EXERCISE TEXT
================================
Posted on February 13, 2025

Reparations Bill Returns to Congress as Trump Leads Charge Against Racial Equity in Government

Michela Moscufo, NBC, February 12, 2025

Rep. Ayanna Pressley will reintroduce H.R. 40, federal legislation to study reparations for slavery, on Wednesday as the Trump administration leads a wide-scale rollback of diversity, equity and inclusion efforts in the federal government.

The bill, which had 130 co-sponsors in the last session, is not likely to advance under the Republican-controlled Congress, and the White House has previously been opposed to any reparations efforts.

“We find ourselves in a moment of emboldened white supremacy and anti-Black racism, and a weaponized Supreme Court that is actively gutting protections and progress that has been made,” Pressley, D-Mass., said in an exclusive interview.

She described the country as being at “a painful inflection point.” She added, “We have a hostile administration working actively to roll back decades of progress and more recent progress when it comes to our civil rights.”

Last month, President Donald Trump issued an executive order banning DEI policies in federal agencies, calling them illegal and discriminatory, leading to federal workers being placed on leave and emboldening some of America’s largest companies to walk back corporate equity promises.

Despite the roadblocks, Pressley said it’s critical to keep pushing H.R. 40.

“I’m working actively to blunt the assaults from a hostile administration that means harm to everyone that calls this country home, but will have a disparate impact on Black Americans,” Pressley said, “because throughout history, it has been proven that when other folks catch a cold, Black folks, figuratively, catch pneumonia.”
================================
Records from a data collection
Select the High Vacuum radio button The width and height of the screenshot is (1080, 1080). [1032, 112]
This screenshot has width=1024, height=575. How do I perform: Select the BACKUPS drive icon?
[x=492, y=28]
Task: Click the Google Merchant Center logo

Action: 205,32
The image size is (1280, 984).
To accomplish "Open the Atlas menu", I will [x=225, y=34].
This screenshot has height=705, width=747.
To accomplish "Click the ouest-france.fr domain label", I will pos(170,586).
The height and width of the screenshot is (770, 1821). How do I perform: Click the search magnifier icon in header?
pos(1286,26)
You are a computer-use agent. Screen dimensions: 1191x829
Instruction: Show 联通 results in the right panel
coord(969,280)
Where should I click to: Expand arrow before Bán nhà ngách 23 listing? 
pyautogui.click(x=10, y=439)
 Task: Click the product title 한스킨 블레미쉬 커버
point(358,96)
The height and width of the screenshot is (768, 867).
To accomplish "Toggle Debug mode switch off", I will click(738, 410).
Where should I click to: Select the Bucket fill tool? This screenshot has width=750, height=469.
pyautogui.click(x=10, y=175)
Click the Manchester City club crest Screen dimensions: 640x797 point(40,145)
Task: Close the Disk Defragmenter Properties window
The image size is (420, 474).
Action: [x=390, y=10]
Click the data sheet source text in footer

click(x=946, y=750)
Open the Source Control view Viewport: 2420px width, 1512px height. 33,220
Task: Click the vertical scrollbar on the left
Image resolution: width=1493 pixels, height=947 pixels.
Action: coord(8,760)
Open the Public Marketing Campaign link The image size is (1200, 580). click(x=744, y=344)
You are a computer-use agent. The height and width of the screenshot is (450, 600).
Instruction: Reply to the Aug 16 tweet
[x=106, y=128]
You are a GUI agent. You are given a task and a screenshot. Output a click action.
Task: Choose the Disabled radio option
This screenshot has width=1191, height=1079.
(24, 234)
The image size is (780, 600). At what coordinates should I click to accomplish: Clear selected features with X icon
================================
TASK OBJECTIVE
Set down, word for word, the passage of the article on the reparations bill from "Posted on February" to "an exclusive interview.". Work solely from the article on the reparations bill, setting the data aside.

TASK OUTPUT
Posted on February 13, 2025

Reparations Bill Returns to Congress as Trump Leads Charge Against Racial Equity in Government

Michela Moscufo, NBC, February 12, 2025

Rep. Ayanna Pressley will reintroduce H.R. 40, federal legislation to study reparations for slavery, on Wednesday as the Trump administration leads a wide-scale rollback of diversity, equity and inclusion efforts in the federal government.

The bill, which had 130 co-sponsors in the last session, is not likely to advance under the Republican-controlled Congress, and the White House has previously been opposed to any reparations efforts.

“We find ourselves in a moment of emboldened white supremacy and anti-Black racism, and a weaponized Supreme Court that is actively gutting protections and progress that has been made,” Pressley, D-Mass., said in an exclusive interview.